I think you're spot on about extending Python with libraries to "ease the pain". As I've said before, Python is quite a good, useful language; however, it seems like a good chunk of the core "Python" libraries are actually C libraries designed for use with a Python wrapper.

And sure, Haskell can be a bit obtuse at first, but it's really not too bad if you actually take the time to learn it. I think the real problem is that "senior" developers get comfortable in whatever language they use day-to-day for a long time, then they try Haskell -- which is probably much different than other languages they've used before -- and since they don't immediately get it, they assume it's the language's fault and give up.

I thought F# was quite a niche language and there weren't any "F# developers"

I know of a couple full time F# developers, both working in finance. The finance sector seems to be a big advocate of functional languages with F#, Haskell, various ML's and APL derivatives being much more common than they are in other sectors

Because for many of us F# and Haskell are not necessarily realistic options. Python runs in a lot more environments and it's still lacking a few (most importantly browsers).

Python is comfortable. I'd very much like a nice statically typed functional language, but that's neither F# nor Haskell. Clojure(script) + Typed Clojure is about the closest practical thing.

I'm curious -- what do you like about Clojure that you don't like about F# and Haskell? Do you find Clojure's syntax easier to learn than F#'s or Haskell's, or is there another feature that particularly draws you to Clojure?

──────────

§ **Instructions**
(A) Reproduce the part of the programming-language discussion that runs from "I thought F#" to "closest practical thing.".
(B) Answer these questions about the programming-language discussion:
(i) In which sector do the couple of full-time F# developers work?
(ii) What does one commenter call the closest practical thing to the statically typed functional language they want?
(iii) Which environment is named as the most important one Python still lacks?
(C) Continue the programming-language discussion from its last comment.

§ **Collected data**
──────────

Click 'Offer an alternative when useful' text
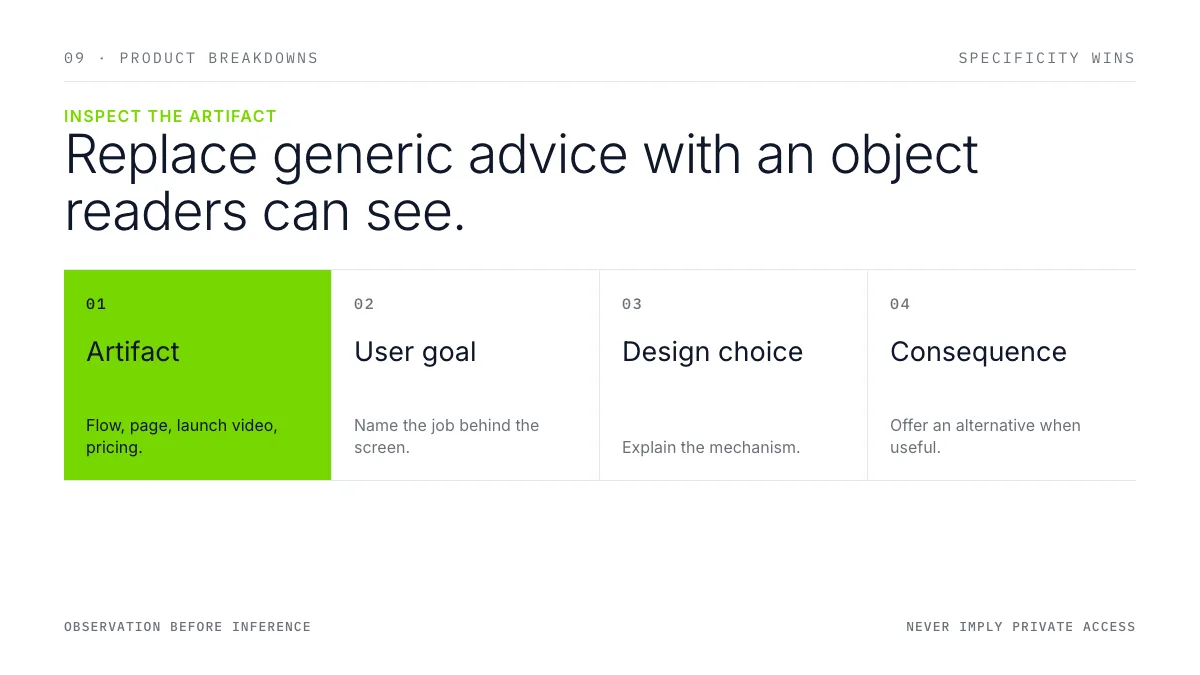 pyautogui.click(x=985, y=436)
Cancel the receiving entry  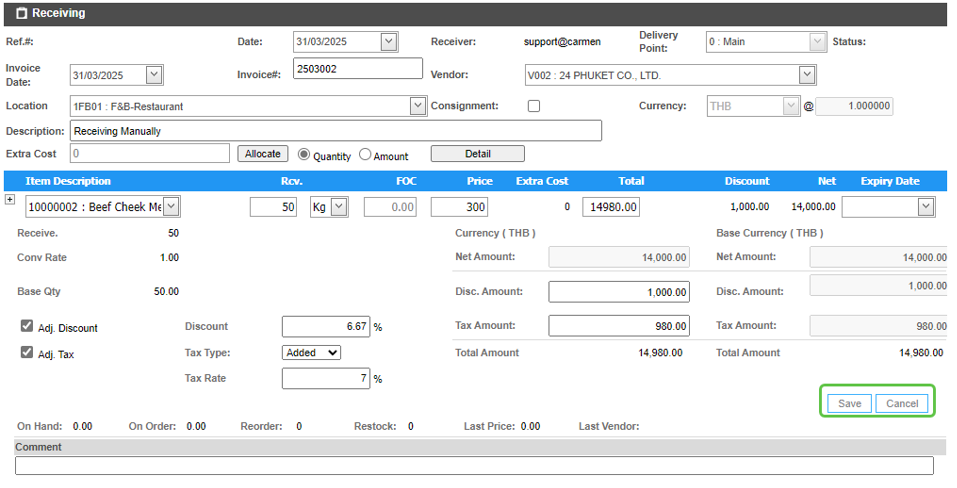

──────────

§ **Per-task outputs**
(A)
I thought F# was quite a niche language and there weren't any "F# developers"

I know of a couple full time F# developers, both working in finance. The finance sector seems to be a big advocate of functional languages with F#, Haskell, various ML's and APL derivatives being much more common than they are in other sectors

Because for many of us F# and Haskell are not necessarily realistic options. Python runs in a lot more environments and it's still lacking a few (most importantly browsers).

Python is comfortable. I'd very much like a nice statically typed functional language, but that's neither F# nor Haskell. Clojure(script) + Typed Clojure is about the closest practical thing.

(B)
(i) Finance.
(ii) Clojure(script) + Typed Clojure.
(iii) Browsers.

(C)
Clojure is closer to Python, thus more comfortable. The macros, persistent collections and core.async are a nice bonus. Also, in extreme cases I could relatively easily monkey-patch things, just as I can in Python.

F# (and particularly Haskell) are one extra degree of separation away. I love useful type systems, but I haven't been able to practically use one so far.

Typed Clojure looks like I could start using it piecemeal, but its type inference is very limited (much like Scala), so I'm not sure of its long-term usability.

Note that most functional languages, and definitely Haskell have persistent data structure libraries as that is the natural way to write data structures in those languages.

Sure, but Python doesn't, which was my point.

I have a similar opinion as the commenter above: I like Clojure more than F# and Haskell.

F# is no-go because of the .NET/Mono dependency. Haskell is no-go because of the community attitude. ML (the non-.NET F#) is an option; as well as Miranda (precursor to Haskell with less attitude).

Sometimes these discussions forget to take the human side of things on board, which is really important for many applications and long-term projects.

F# depending on Mono is no worse than Clojure depending on the JVM, really.

The Haskell community is very friendly, actually. I've always received useful advice.

In addition, Mono has improved tremendously over the past 12-18 months since Xamarin has taken over the project. It's not yet in the category of some of the very highly-tuned JVM implementations (or the .NET CLR on Windows), but performance and support are plenty good enough for most applications.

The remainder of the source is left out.